The course is organized around a set of motivating questions. How is it that in a democracy, the few can dominate the many? This is a question we will ask at the outset and return to throughout the semester, as we explore different theorists’ attempts to grapple with the problem of how language, power, and ideology relate. Another overarching question is how communication shapes us as individuals, members of cultural groups, and as a society? Both of these questions will be particularly interesting because we are in the midst of a presidential election, and we will explore communication and culture issues as they play out in the ’08 presidential election. We will also explore the nitty-gritty details of language, messages, discourse, and communication (both interpersonal and on a mass scale). We will ask how language, communication, codes, and representation are intertwined. In this segment of the class, will examine the model of a sender who encodes a message and sends it through a channel to a receiver who decodes it. What does this model buy us? What does it leave out? We will also ask how language, culture, and thought are related. Do visual, musical, gestural, (perhaps even culinary) messages function like language? We will also ask how communicative styles links up with identity? Are there differences in the ways men and women communicate and if so, what causes these differences? Finally, we will put all of the tools we have been working with together to examine the concept of the individual, ideology, and “the other” (i.e. subjectivity, identity, and power) in communication.
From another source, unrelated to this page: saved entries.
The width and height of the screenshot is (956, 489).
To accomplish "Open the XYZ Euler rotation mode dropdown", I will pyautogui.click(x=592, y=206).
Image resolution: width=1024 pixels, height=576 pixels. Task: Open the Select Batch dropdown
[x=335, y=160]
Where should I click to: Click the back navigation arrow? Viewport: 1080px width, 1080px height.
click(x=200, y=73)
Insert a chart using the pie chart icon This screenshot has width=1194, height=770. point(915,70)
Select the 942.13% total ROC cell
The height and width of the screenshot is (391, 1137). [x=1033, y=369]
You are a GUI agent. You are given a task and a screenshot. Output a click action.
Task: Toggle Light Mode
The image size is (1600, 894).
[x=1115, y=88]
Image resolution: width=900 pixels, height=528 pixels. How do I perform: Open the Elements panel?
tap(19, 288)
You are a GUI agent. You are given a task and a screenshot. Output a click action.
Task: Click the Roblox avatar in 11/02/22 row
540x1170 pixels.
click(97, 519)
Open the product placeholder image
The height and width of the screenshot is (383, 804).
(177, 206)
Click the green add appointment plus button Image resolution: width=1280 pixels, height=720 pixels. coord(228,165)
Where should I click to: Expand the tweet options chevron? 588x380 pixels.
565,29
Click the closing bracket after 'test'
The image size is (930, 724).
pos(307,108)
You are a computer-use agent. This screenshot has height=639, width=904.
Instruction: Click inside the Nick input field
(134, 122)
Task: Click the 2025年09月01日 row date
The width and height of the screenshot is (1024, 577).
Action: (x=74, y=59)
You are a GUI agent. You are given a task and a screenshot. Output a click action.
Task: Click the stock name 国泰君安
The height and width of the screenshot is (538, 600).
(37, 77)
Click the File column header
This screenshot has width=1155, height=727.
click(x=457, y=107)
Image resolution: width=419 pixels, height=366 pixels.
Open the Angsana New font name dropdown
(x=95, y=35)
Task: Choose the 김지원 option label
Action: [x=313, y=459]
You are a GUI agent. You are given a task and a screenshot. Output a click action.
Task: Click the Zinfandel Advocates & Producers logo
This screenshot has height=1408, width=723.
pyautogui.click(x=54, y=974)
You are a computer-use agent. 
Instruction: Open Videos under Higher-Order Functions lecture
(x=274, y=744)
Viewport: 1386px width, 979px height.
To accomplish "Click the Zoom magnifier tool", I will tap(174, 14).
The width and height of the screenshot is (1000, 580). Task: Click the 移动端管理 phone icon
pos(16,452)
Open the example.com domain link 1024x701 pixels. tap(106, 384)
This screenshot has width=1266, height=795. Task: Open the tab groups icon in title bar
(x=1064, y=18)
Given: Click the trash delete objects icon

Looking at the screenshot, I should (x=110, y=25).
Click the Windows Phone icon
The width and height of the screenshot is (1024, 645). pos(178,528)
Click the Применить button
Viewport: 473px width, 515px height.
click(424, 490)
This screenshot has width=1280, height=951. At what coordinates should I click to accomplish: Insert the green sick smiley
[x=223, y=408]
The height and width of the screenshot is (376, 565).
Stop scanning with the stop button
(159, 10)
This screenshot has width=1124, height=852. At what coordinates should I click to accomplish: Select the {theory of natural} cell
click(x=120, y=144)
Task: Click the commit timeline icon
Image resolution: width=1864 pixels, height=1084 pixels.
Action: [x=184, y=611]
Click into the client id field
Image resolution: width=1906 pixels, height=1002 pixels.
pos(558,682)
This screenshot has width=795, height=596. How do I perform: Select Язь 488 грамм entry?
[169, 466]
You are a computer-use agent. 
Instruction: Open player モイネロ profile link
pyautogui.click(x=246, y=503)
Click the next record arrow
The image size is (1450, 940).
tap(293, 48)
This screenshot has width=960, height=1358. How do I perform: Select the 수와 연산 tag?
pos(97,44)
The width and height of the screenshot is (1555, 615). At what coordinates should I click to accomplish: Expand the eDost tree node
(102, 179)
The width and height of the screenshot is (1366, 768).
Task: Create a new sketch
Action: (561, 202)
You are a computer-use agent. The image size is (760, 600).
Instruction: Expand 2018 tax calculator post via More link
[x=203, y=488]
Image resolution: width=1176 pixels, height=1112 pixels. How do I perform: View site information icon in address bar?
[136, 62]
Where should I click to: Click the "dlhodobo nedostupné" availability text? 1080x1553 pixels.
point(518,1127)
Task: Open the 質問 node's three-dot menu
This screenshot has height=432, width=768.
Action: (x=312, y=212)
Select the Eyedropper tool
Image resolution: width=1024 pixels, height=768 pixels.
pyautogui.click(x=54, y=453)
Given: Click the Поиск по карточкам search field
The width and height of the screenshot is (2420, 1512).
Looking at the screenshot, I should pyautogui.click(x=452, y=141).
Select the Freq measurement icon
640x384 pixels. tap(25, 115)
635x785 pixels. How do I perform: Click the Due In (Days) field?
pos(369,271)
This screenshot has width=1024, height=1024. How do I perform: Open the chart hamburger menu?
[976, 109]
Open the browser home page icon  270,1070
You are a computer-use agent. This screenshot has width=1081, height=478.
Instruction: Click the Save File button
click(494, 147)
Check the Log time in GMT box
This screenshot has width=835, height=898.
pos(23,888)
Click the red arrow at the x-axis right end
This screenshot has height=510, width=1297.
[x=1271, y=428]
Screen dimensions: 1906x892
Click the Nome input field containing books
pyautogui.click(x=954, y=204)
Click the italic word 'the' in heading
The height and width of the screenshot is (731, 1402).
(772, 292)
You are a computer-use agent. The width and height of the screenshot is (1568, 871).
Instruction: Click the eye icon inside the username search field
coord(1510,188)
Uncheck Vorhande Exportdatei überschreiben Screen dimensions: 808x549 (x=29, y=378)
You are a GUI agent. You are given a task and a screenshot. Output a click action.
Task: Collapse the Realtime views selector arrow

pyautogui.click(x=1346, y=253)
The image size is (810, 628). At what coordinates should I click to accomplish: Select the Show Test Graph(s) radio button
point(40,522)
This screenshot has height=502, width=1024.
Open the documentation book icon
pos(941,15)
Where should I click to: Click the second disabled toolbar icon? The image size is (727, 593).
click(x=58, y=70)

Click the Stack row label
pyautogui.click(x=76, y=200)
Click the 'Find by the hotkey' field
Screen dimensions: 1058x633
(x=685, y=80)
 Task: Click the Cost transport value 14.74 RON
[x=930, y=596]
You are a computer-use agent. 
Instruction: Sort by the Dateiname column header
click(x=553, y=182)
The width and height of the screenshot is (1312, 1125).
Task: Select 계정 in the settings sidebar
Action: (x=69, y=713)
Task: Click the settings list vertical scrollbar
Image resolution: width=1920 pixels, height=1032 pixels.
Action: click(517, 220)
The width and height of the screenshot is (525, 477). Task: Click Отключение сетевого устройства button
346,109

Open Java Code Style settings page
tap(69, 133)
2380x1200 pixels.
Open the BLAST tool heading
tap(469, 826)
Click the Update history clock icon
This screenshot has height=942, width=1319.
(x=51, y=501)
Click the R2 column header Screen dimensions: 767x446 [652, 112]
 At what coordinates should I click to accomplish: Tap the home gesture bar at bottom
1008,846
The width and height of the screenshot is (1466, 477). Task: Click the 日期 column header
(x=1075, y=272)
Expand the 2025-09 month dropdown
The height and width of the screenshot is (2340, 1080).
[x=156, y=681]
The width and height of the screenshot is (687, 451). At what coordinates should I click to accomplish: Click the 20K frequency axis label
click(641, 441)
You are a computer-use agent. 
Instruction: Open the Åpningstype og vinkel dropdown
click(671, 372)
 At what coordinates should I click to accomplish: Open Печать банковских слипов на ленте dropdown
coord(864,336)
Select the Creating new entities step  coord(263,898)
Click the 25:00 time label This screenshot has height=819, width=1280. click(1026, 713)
In addition to our regular class meetings, this course includes an important “fieldwork” component. We will meet every week (for 3 hours) with a group of high school students at a neighboring public school (just a few blocks from Clark). Together, we will produce street art, video documentaries, and poetry, while considering issues of voice and representation for residents of Main South, the neighborhood that Clark is located in. Through this fieldwork, we will explore the many abstract questions of communication and culture by participating in some very down-to-earth specifics of “making” messages and creating content for a website http://www.MainSouthSpeaks.com and at the same time working to generate material for a public art exhibit and poetry slam (in December). We will thus be working with a group of high school students in the Main South neighborhood, exploring with them the ways that communication, images, and digital technologies allow us to have a “voice” in society and in our neighborhood. We will thus be exploring abstract academic texts in our seminar and real world issues of communication and culture in our fieldwork. In our collaboration with these students, what communication and culture issues will we have to address in getting to know them and in producing powerful “texts” with them? How does communication and culture influence education, identity, and one’s options in life? How does communication and culture influence how we see and are seen by each other? How do the texts we are reading and discussing in class relate to our work with these students and the messages we produce together?